• Exercise details: Exactly the lines from the one containing "Click the Bayer Leverkusen club crest" through the end of the listing must make up the answer, with no pictures included.

• Dataset extract:
= = = =
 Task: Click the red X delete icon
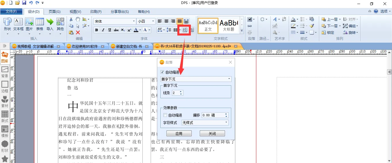click(x=78, y=32)
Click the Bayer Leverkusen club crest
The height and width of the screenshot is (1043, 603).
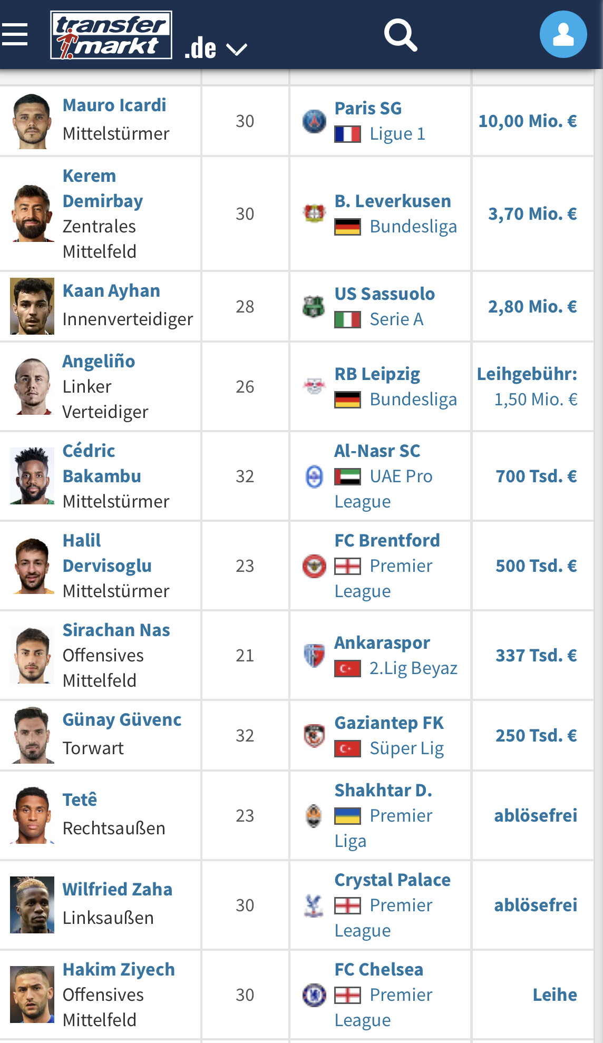pyautogui.click(x=314, y=213)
= = = =
• Exercise result:
Click the Bayer Leverkusen club crest
The height and width of the screenshot is (1043, 603).
pyautogui.click(x=314, y=213)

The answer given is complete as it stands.